Why It Is That We Have Issues With Our Teeth?
Disorders. We live in a disordered world of disorders. Depression and anxiety ones, bipolar, ischemic heart disease, diabetes mellitus all at epidemic levels amid a pandemic, and now orthodontic disorders make that list. It’s a bit like the 27 Club for disease.
Ninety percent of the population have teeth that are either slightly misaligned or maloccluded. Seventy-five percent of us have wisdom teeth that are impacted, crowded, or will never emerge.
As a species not only are we too big for our boots, but our jaw is too short for our teeth. It’s an imbalance of nurture and nature in a created oral environment our ancestors never had to contend with. In the case of teeth, environment includes the chemicals and bacteria of the mouth, as well as motion strain and tooth abrasion.
Charles Darwin made a connection between jaw size and stress in The Descent of Man (1871). However it is American Robert Spencer Corruccini (b. 1949), anthropologist, distinguished professor, Smithsonian Institution Research Fellow, Human Biology Council Fellow, and the 1994 Outstanding Scholar at Southern Illinois University-Carbondale who is among the first to find definitive evidence.
Corruccini had just started teaching at Southern Illinois when a student from Kentucky told him that in his community, seniors were raised on foods that needed lengthy mastication and muscle resistance. Within two generations and for the first time ever, processed, soft textured diets are the norm.
It prompted a study. What it showed, was that the older residents had better bites, despite having had almost no professional dental care, and certainly much less than their grandchildren.
For Corruccini, it explained that the dental differences were not genetic; the difference was the lack of chewing required before swallowing. It changes the digestion system. It changes the oral microbiome colonies. It disorders our health.
There were many examples of processed, convenience foods and traditional cuisine of rural peoples. The Pima of Arizona. The population of Chandigarh, India, whose diet of coarse millet and tough vegetables was compared with the soft breads and mashed lentils of urban dwellers.
Corruccini then reasoned that tooth size is preprogramed during growth – dependent on the subsequent levels of mechanical stress a natural childhood diet supposes.
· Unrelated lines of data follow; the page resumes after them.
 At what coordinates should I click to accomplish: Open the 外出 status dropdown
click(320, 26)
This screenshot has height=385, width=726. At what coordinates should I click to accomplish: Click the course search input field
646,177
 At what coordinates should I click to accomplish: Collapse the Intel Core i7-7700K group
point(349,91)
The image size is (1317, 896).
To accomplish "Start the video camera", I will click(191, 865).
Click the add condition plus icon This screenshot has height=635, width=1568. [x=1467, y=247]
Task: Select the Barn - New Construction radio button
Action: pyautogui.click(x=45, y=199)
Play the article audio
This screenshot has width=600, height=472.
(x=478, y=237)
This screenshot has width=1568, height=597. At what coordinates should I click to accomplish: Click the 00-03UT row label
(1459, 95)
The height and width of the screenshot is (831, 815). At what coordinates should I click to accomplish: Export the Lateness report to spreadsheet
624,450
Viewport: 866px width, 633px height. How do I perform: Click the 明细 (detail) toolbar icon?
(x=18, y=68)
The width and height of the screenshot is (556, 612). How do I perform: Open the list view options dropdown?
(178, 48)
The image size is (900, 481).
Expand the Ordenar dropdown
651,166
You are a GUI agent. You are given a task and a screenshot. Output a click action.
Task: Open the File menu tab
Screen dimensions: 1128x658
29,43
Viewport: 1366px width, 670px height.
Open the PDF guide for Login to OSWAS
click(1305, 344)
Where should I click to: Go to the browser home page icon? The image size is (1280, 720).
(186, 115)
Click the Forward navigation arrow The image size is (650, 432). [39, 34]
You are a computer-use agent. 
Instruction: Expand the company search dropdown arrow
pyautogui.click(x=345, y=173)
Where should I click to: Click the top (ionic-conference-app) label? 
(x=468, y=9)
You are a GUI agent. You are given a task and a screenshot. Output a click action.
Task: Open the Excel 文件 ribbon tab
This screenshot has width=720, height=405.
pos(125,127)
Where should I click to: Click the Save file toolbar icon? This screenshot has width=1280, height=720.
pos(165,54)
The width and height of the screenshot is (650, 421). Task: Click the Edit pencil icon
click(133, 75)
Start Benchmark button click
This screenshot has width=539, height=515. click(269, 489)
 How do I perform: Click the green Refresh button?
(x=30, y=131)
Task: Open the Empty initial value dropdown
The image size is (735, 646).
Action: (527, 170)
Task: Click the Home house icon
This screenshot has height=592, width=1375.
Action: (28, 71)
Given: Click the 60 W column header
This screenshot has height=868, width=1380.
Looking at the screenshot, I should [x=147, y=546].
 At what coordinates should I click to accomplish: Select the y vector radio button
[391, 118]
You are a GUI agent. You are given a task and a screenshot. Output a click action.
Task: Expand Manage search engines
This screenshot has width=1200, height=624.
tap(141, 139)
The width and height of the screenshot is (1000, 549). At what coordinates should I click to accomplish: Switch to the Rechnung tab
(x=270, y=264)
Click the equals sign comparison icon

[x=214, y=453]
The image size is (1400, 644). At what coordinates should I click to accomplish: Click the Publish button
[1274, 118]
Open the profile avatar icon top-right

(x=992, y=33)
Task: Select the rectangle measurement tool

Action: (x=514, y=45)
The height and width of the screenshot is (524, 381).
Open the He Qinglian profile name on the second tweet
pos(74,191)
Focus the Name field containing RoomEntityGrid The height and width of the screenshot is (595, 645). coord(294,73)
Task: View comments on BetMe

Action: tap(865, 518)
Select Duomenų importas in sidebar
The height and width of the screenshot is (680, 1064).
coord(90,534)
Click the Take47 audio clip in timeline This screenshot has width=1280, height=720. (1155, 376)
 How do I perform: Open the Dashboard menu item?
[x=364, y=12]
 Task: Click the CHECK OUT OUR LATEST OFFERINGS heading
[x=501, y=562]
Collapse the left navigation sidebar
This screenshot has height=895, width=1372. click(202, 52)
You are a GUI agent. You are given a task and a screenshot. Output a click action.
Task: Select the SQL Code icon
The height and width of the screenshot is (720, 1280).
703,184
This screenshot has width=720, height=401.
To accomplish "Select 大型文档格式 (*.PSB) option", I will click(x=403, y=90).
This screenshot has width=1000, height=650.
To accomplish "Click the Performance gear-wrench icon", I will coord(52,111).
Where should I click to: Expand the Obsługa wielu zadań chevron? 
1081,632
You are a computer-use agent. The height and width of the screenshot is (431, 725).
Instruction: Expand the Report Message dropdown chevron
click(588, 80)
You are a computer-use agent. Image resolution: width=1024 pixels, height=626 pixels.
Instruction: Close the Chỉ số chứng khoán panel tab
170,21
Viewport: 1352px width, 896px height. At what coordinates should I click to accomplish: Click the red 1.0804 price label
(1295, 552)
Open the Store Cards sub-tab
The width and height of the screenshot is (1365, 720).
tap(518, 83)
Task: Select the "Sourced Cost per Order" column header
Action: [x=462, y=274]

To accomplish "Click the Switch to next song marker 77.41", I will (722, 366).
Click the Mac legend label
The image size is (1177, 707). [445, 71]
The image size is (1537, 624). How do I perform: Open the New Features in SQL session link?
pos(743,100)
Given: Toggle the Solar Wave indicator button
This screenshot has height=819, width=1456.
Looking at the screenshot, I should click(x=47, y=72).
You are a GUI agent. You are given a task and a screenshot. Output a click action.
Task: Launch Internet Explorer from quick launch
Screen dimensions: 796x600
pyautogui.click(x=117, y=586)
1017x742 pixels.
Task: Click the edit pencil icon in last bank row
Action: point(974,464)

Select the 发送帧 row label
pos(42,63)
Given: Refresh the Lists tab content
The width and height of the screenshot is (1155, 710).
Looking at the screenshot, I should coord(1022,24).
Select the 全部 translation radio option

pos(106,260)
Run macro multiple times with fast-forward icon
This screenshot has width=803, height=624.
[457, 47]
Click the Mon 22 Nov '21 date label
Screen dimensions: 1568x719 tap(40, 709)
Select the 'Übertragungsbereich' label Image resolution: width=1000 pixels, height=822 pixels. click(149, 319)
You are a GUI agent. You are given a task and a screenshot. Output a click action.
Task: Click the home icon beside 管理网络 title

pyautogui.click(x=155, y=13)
When the jaw doesn’t get proper stimulation during development, the front teeth become crowded and the back teeth impacted. This hypothesis was confirmed with experimental work on monkeys: those fed softer diets had smaller jaws and impacted teeth.
It certainly follows that change can result in a mismatch between behaviour and biology. Such is the case of the modern Western diet – now so completely unlike any other time in the entire history of the human race.
Famed Australian orthodontist Percy Raymond “Tick” Begg (1898-1983) recognised a mismatch in the 1920s. He found that First Nations peoples with traditional lifestyles wore their teeth down more than those of European ancestry did, and had perfect dental arches. Their front teeth were straight; their wisdom teeth fully erupted and functioning. Begg reasoned that nature expects wear between adjacent teeth to reduce space requirements in the mouth. His belief was that jaw length was predetermined by evolution where teeth evolved to take on tough foods in an abrasive environment. A hundred years ago, it was identified that a soft, clean diet upsets the balance of tooth size and jaw length.
Hence the ordered line of dental disorders at the oral surgeon’s office. Whether by wear or extraction, tooth mass has to go.
We are indeed too big for our boots. And our pants. And aircraft seats sometimes.
I thought that’s what jumbo jets were for, but they’re not.
They’re for getting more people to places they would never get to otherwise at unfeasible speeds and altitudes in terms of physiology, broadly enticed or persuaded to engage in tasks they’d rather not if they could, or do things they probably shouldn’t.
All because when the Walkman and modern era heart transplants emerged within a year of each other, technology KO’d evolution and left it down for the count.
Its kryptonite is sugar and most everything on an average Western daily menu.
In the first decades of a new millennia, dental caries is the most common and pervasive chronic disease in the world. Basic biology is that within a specific range of environmental conditions, organic structures evolve to operate – and operate efficiently. Over three decades of hundreds of thousands of studies of fossilised and living animal species barely any tooth decay has been found at all.
This evolutionary perspective uncovers the consequence of ecological shifts, and guides researchers and clinicians on the root causes of dental disease. Fluoride remineralises and strengthens enamel. Sealants protect crowns. Veneers give us what nature didn’t.
However, no therapy or procedure usefully changes the conditions in the mouth that bring about decay. Antiseptic mouthwash kills cavity-causing bacteria and also kills beneficial strains, evolved to keep harmful bacteria in check. Recent innovations in microbiome therapies have researchers starting to focus on completely remodelling the dental plaque community.
Oral probiotics, targeted antimicrobials and microbiota transplants are in development.
Such a flurry of potential. Such hope in finding an easy, convenient cure.
All we need to know is macaques don’t eat Maccas.